Just in time for your next holiday feast — and all of those end of year gatherings with family and friends — Blue Duck Tavern in the West End Park Hyatt takes the table share to its elevated extreme.
From contemporary classics to modern casual bites, there is something for everyone to enjoy, but new Executive Chef Adam Howard really sears his signature into a refreshed upscale menu of wood-oven fired family-style entrée favorites.
To start, don’t pass up the Autumn Garden Salad, a mix of baby beets, squash buttermilk mousse and coffee soil root vegetable granola regionally-sourced nearby in Mustard’s Garden, Maryland. For all out decadence, the Foie Gras Mousse melts in your mouth, curiously — but delightfully — paired with Jimmy Cakes which ground its rich flavor.
But it is the shared entrée meats to boast about at Blue Duck’s holiday banquet. Roast Lamb Breast (Elysian Fields, PA) merguez-stuffed, with cucumber yogurt, and an Herb Roasted Chicken (Bell & Evans, PA) served with charred escarole, sweet prunes and pears are menu standouts, but the plat de résistance is definitely Howard’s 100-Day Aged Dairy Cow Prime Rib (Lancaster, PA), slow cooked in a sous vide to soak up all of the butter and herbs before receiving a finishing crisp in Blue Duck’s 800 degree wood burning oven.

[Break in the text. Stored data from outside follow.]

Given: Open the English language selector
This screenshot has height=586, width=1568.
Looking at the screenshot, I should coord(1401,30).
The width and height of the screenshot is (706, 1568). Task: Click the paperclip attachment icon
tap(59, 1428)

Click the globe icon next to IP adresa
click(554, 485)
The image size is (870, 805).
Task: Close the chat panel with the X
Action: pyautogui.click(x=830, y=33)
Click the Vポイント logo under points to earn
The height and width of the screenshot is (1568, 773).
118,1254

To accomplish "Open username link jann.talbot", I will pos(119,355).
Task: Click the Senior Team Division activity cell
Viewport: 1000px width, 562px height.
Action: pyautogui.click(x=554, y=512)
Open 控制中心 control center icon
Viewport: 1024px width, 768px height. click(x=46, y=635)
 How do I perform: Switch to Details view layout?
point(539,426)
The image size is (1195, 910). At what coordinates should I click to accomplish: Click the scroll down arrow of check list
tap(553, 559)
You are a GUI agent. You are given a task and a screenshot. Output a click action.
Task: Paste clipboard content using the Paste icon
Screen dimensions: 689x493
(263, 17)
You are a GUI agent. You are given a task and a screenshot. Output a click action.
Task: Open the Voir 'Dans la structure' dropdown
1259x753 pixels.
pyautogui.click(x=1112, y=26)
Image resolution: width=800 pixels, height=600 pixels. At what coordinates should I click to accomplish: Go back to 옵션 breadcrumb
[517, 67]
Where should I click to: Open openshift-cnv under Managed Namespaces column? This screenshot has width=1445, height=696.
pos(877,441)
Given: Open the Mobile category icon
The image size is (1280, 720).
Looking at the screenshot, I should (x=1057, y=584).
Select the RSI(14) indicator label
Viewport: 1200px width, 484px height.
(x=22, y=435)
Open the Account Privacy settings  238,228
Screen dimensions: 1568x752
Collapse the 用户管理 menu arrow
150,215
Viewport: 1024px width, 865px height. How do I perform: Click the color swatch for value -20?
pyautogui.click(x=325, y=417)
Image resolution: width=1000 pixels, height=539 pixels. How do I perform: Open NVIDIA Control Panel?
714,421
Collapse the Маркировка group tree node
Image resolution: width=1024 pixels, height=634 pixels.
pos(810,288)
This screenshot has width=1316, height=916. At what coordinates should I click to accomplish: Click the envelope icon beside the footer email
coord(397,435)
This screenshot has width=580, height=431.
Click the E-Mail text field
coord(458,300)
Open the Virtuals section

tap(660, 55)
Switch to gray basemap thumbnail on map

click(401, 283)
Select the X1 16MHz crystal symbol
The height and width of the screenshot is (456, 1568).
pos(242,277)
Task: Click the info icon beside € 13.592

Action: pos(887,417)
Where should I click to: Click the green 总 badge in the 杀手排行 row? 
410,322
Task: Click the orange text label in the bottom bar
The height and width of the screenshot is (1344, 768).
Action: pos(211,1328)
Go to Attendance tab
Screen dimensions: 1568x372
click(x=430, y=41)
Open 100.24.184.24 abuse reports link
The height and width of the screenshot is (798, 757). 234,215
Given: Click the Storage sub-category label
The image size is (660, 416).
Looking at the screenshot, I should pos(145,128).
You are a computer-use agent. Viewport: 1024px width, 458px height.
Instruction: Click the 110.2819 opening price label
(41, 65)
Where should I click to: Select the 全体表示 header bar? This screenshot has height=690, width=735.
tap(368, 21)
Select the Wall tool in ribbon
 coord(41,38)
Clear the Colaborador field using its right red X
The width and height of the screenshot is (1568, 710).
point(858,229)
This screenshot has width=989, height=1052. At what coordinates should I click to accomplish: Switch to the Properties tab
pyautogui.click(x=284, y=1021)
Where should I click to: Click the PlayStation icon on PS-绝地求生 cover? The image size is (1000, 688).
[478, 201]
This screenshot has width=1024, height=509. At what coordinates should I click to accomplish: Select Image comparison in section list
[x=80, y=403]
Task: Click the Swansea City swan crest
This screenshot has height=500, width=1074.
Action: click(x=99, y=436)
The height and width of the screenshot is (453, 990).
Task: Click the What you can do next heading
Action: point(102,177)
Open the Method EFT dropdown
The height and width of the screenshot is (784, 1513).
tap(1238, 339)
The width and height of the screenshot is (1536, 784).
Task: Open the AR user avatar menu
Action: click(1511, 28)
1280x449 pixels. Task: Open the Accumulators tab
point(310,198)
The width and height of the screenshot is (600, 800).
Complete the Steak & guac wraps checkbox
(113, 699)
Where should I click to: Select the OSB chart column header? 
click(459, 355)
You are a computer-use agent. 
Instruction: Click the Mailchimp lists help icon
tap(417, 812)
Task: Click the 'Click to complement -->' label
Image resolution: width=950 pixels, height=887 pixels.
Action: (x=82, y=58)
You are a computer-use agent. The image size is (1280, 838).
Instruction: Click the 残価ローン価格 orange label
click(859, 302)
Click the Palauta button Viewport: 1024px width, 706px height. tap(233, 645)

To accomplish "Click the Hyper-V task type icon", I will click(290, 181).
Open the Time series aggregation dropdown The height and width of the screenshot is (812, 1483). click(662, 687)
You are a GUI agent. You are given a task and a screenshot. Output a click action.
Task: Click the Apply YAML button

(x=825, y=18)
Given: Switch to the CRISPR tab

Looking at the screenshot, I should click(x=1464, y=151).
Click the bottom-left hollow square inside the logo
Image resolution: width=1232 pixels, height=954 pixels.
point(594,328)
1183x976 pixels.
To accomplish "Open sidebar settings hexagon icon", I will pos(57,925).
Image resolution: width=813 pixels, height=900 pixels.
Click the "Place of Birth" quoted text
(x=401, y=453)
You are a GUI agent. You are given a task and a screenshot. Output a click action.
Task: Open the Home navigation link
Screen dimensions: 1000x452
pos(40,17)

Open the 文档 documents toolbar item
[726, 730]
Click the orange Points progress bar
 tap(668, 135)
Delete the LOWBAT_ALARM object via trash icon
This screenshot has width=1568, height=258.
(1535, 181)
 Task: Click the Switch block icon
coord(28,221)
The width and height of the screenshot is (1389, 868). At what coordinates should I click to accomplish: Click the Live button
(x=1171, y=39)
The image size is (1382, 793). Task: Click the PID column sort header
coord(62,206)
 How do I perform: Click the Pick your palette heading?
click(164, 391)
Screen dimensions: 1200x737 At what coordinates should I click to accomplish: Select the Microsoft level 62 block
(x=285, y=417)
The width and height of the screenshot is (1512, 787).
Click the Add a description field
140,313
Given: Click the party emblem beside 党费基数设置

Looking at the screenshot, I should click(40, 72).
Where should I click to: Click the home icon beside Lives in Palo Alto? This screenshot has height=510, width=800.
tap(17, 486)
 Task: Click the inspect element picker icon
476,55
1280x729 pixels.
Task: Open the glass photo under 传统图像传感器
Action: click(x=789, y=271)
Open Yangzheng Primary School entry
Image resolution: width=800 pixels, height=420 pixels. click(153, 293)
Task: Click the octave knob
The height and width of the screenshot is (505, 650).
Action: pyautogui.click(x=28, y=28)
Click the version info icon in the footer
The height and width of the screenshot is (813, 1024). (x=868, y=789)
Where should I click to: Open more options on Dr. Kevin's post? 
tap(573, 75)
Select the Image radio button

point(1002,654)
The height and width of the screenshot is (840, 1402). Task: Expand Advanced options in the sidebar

Since you’re sharing, there will be room enough to taste a few finishes — like both the elegant Candied Pecan Custard (almost like a nut butter and jelly dessert) with its accompanying concord grape sorbet, and the Stout Espresso Pot de Crème, a tempting dark chocolate flourless cake with smoked salt caramel and malted milk ice cream.
Every sharable plate is a sensation to savor.
ProTip: To get the full Blue Duck roast-y, toasty and smoky holiday experience, start or end your night swathed in blankets, sipping warm mulled wine, and wrapped in seasonal spirit on the terrace Fire Garden where flame furnaces offer a most festive ambiance.